> **Directions for this task**: The answer must be every line from the listing that holds the string "will".

> **Extracted information**:
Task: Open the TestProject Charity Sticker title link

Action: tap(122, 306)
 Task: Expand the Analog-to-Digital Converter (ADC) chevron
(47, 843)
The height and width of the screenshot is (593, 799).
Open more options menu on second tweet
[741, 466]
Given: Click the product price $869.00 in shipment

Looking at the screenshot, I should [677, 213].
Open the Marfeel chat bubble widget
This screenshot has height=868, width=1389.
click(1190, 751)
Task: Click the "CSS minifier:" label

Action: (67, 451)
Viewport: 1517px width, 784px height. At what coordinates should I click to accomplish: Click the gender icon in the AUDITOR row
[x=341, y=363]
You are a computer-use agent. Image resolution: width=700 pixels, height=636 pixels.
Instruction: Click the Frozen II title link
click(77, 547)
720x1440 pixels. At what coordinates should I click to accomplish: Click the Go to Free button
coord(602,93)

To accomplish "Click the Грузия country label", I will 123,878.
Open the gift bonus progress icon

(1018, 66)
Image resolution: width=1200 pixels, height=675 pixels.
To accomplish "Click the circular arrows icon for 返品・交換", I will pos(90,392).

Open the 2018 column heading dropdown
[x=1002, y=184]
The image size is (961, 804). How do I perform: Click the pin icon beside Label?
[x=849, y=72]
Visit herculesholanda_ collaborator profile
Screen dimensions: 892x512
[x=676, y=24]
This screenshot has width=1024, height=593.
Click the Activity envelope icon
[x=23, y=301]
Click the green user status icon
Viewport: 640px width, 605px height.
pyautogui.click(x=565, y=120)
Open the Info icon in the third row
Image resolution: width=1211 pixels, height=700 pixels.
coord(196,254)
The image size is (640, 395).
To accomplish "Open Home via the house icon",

> **Response**:
To accomplish "Click the Грузия country label", I will 123,878.
To accomplish "Click the circular arrows icon for 返品・交換", I will pos(90,392).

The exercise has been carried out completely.